Citizen’s Concerns Regarding the Petroleum Industry

(The following is the statement issued for the press on 6 September 2002 on behalf of concerned citizens. Prominent among the signatories include SP Shukla, K Ashok Rao, KN Kabra and Shashi Bhushan.)

It is denationalization of a strategic sector and not just privatisation.

The sale of equity of HPCL and BPCL is the beginning of the process of de-nationalisation of the oil industry. Oil has been and will continue to be a strategic resource everywhere in the world. Therefore it has critical geo-political importance for the developed countries. In the developing countries both oil exporting and oil importing countries the question of nationalization or de-nationalization of the oil companies has been a matter of political strategy where the most critical concern has been questions of self reliance, economic development and national defence.

George Kennan, Chief Planning of the US State Department of Policy Planning, proposed in 1949 that US control over Japanese oil imports would help to provide “veto power” over Japanese military and industrial policies. This advice was followed. Japan was helped to industrialise but US maintained control over its energy supplies. This has remained the corner stone of the foreign policy of the United States. It is not surprising that one of the major thrust areas of neo-liberal policies advocated by the World Bank is to restructure the Energy industry essentially petroleum and electricity sectors.

It is unacceptable that such critical issues of national importance can be reduced to an in house non-transparent exercise narrowly oriented to a commercial exercise of disposal of a clutch of shares that can be decided by a sub-committee of the Council of Ministers of the Government of the day. The issue is one of de-nationalization with all its short and long-term ramifications. It is therefore imperative that the Parliament of India should debate the issue and a national consensus is arrived at before any decision is taken.

Also important is that the developments in the oil industry are seen in the light of the World Bank imposed reforms in the power sector and the proposed legislation on electrical power that delinks investment in generation with the choice of fuel. What would be the consequences of all these reforms in the fuel-energy balance and consequently on the foreign exchange requirements and external sector of the economy needs to be spelled out. It may be recalled that the oil imports is one of the major contributors to the continued trade imbalance and was a critical factor that led up to India accepting the conditionalities of structural adjustment loan of the World Bank.

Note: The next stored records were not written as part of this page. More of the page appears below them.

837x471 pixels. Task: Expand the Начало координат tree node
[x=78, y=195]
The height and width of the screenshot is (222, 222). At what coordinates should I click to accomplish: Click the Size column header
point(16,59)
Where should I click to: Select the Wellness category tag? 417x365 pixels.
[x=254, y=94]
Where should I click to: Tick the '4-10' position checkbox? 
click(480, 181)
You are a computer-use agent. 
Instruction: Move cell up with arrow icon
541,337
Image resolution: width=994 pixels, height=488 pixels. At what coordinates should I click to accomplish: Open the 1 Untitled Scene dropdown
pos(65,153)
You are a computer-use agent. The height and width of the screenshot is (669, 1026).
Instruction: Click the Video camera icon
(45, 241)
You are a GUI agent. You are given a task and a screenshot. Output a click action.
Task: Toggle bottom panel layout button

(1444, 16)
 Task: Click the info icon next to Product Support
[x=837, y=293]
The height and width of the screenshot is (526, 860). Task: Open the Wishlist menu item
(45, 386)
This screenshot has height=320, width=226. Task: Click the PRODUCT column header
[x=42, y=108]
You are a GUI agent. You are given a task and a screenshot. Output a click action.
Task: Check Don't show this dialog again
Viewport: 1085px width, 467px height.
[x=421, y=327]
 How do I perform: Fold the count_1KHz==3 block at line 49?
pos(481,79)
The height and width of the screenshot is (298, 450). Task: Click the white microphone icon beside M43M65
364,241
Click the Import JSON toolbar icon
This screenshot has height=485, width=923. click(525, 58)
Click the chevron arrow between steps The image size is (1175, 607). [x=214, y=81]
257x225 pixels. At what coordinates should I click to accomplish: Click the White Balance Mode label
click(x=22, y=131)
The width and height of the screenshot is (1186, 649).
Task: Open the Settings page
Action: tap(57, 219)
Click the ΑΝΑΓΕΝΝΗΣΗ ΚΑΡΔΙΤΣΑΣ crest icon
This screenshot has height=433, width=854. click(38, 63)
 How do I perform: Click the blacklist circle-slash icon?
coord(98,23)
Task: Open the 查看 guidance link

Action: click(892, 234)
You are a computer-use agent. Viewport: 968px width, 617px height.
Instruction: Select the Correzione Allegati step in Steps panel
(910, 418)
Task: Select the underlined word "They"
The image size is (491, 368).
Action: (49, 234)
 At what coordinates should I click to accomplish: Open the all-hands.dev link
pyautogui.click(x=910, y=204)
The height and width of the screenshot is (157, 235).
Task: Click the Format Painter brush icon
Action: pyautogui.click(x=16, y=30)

It needs to be recalled that not long ago, unable to withstand the competition from the Public Sector the Multinationals began their strategy of “negotiated take over by the Government”. The Esso Eastern Inc. proposed that the Government of India negotiate a takeover. The Multinationals themselves proclaimed that, “ the private productive assets were acquired by the public agencies for continued operations” The refinery and marketing assets of the Esso Eastern Inc. were merged to form the Hindustan Petroleum Corporation (HPCL) and that of Burmah Shell to form the Bharat Petroleum Corp. Ltd. There was criticism for the Government for the excessive compensation for buying “huge junk” as one MP described it. Parliament was informed that in the case of Caltex, the written down value of the assets was the basis for compensation. Had the same principles been used for ESSO and Burmah Shell they would have received much less compensation.

In the case of HPCL, since the take over, more than Rs. 9,000 Crores has been invested and the free reserves of the company are over Rs.5,500 Crores. (At the time of take over ESSO share capital plus reserves plus surplus was only Rs.16.80 Crores and the Gross Block of fixed assets of both ESSO and Caltex was only Rs. 50.36 Crores.) In the case of BPCL the current unrevised historical Gross Fixed assets are over Rs. 8,800 Crores. It is now proposed to sell these companies, nurtured by taxpayers’ funds, back to the Multinationals and their fronts. The Public Sector Oil Companies are being debarred from even making a bid in order to ensure the re-transfer of massive strategic assets of the people back to the Multinationals. This is a betrayal of the nation.

Despite the administered price mechanism HPCL and BPCL were and would continue to be amongst the most profitable enterprises in India. To disinvest them is to forgo substantial public revenue and accentuate the fiscal deficit. Similar concern has also been brought out in the Reserve Bank of India’s Annual Report for the year 2001-2002.

A very large part of rural India still depends upon Kerosene. Agriculture (and transport) is dependent on diesel. The availability of these products and their price are crucial for rural life and the agricultural economy. Considering the demand profile, most of the distribution channels in rural and remote areas are loss making. In this environment, free from administrative pricing mechanism, creating a private sector having monopolistic control over strategic assets and still retaining a public sector (the combined strength of HPCL and BPCL is more than that of the Indian Oil Corporation) to take care of the public interest concerns is certain to result in the privatisation of profits and nationalization of losses.

The above stated issues of are of grave national importance and therefore a full fledged debate in the Parliament is the least that needs to be done before the de-nationalization of this vital strategic and highly geo-political sector.